La Belgique a déjà instauré une taxation sur les comptes titres. Il y a les droits de succession, etc. Ça ne suffit pas ? Il faut un impôt sur la fortune (ISF) ?
Il y a le précompte immobilier, les droits de succession, oui. Mais c’est plutôt assumé par la classe moyenne. Ces impôts ne touchent pas spécifiquement les 1% des Belges les plus riches. La taxe sur les comptes titres ne les touche pas non plus directement. Un ISF en Belgique permettrait de collecter 20 milliards de recettes fiscales. Et 20 milliards, c’est le poids du lockdown de 2020. On pourrait couvrir le poids financier du confinement lié au Covid avec ça. C’est mieux que de mettre les finances publiques à la diète. On a besoin d’investissements publics pour isoler les bâtiments, pour participer à la transition climatique…
On ne tape pas trop haut avec une estimation à 20 milliards ?
Non. C’est un calcul prudent, qui tient compte d’un haut taux d’évasion fiscale. L’économiste Paul De Grauwe (London School of Economics, KUL), ex-élu Open VLD, a fait la même proposition. Politiquement, le consensus est de plus en plus large. On ne fera pas l’économie d’un débat sur l’ISF.
Si l’ISF fait partie des solutions, la France s’en est quand même débarrassée. Notamment parce qu’elle poussait les riches à l’exil.
C’est vrai, ça suscite une forme de fuite des plus riches. Mais pas forcément de leur activité. Et les Belges fortunés n’ont pas attendu un ISF pour s’en aller. Ils ont déjà quitté la Belgique alors que le capital n’y est que peu taxé.

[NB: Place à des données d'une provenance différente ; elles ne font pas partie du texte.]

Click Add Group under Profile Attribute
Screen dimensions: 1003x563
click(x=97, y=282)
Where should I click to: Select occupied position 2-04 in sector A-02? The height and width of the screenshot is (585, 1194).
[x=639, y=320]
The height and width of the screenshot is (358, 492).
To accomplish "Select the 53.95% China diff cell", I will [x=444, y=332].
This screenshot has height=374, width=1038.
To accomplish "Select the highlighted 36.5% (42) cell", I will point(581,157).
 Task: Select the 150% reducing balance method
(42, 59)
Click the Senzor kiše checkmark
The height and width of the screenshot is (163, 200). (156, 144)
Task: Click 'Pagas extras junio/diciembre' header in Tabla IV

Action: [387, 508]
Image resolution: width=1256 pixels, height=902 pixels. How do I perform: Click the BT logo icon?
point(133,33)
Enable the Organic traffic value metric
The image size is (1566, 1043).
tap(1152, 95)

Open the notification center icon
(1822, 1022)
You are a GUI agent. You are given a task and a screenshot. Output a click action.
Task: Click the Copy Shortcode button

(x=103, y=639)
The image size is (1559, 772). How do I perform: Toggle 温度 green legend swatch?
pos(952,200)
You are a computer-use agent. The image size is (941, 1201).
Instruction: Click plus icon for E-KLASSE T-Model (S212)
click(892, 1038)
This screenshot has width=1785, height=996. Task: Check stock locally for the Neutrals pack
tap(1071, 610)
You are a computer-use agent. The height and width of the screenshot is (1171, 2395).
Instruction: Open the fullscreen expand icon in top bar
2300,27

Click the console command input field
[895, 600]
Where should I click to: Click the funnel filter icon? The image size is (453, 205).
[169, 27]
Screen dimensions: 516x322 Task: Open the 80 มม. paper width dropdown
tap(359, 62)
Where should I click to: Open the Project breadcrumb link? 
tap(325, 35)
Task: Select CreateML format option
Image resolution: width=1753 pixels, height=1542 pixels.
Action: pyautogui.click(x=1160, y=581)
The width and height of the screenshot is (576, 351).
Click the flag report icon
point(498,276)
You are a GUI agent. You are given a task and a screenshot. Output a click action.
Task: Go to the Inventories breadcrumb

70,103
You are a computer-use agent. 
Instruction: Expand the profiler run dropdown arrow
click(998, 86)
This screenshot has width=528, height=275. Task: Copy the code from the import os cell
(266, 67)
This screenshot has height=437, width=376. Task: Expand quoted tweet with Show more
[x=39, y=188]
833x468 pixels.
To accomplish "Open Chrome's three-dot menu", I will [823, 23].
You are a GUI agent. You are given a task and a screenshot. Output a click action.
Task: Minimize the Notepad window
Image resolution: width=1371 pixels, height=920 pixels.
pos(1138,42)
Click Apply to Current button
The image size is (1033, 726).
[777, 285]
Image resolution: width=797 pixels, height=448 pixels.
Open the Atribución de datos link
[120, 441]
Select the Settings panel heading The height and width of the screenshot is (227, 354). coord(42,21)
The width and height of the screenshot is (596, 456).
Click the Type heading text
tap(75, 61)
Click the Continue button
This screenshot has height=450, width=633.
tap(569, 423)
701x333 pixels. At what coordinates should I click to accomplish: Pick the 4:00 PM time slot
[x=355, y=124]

Encore faut-il que le revenu de ces impôts soit consacré à réduire les inégalités…
Tout passe par la redistribution. Réduire les inégalités, c’est rendre l’enseignement, les transports publics, les soins de santé, la facture d’énergie accessibles et payables.
Et aussi refinancer une justice qui n’a pas les moyens de traiter correctement tous les dossiers de criminalité financière.